◆ Material provided ◆
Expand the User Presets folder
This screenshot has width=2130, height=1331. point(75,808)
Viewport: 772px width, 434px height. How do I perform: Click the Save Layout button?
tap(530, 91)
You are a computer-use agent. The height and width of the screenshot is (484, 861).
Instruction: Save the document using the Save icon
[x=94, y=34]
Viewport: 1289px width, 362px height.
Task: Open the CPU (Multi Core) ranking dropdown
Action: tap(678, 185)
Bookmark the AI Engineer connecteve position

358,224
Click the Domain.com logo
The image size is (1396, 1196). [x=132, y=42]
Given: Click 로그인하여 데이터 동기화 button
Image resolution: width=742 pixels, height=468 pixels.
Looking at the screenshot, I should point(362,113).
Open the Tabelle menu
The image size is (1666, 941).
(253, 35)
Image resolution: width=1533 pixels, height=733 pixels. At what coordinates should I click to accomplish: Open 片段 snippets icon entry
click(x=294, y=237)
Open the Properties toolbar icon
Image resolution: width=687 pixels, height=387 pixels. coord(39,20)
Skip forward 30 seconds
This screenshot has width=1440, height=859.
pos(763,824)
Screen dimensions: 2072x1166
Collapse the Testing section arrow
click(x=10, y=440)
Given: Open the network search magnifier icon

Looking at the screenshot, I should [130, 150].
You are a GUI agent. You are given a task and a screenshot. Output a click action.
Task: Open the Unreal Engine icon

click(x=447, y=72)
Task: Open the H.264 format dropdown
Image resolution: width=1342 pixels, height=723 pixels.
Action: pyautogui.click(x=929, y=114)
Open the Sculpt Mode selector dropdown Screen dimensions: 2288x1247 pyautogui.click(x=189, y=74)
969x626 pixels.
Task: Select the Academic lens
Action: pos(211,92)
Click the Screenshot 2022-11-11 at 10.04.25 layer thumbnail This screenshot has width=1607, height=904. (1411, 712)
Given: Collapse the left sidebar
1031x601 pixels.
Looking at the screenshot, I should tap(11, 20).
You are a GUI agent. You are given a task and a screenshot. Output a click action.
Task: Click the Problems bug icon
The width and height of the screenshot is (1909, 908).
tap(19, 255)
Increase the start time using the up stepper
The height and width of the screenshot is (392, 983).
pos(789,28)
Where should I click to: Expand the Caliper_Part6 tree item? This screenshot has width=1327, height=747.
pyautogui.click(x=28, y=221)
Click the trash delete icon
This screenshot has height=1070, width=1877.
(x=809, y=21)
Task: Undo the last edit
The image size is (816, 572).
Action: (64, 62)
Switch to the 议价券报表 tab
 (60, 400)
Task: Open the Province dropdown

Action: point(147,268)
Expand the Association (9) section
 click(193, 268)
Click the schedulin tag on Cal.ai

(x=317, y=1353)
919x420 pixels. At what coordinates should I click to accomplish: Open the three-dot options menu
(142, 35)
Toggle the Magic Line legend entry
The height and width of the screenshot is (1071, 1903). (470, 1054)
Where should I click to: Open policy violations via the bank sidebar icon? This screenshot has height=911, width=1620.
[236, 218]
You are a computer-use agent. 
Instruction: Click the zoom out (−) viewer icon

◆ Required action ◆
Copy exactly the line that contains "The image size is (816, 572)." and all lines after it in the listing above, through the final line, and nothing else.

◆ Your solution ◆
The image size is (816, 572).
Action: (64, 62)
Switch to the 议价券报表 tab
 (60, 400)
Task: Open the Province dropdown

Action: point(147,268)
Expand the Association (9) section
 click(193, 268)
Click the schedulin tag on Cal.ai

(x=317, y=1353)
919x420 pixels. At what coordinates should I click to accomplish: Open the three-dot options menu
(142, 35)
Toggle the Magic Line legend entry
The height and width of the screenshot is (1071, 1903). (470, 1054)
Where should I click to: Open policy violations via the bank sidebar icon? This screenshot has height=911, width=1620.
[236, 218]
You are a computer-use agent. 
Instruction: Click the zoom out (−) viewer icon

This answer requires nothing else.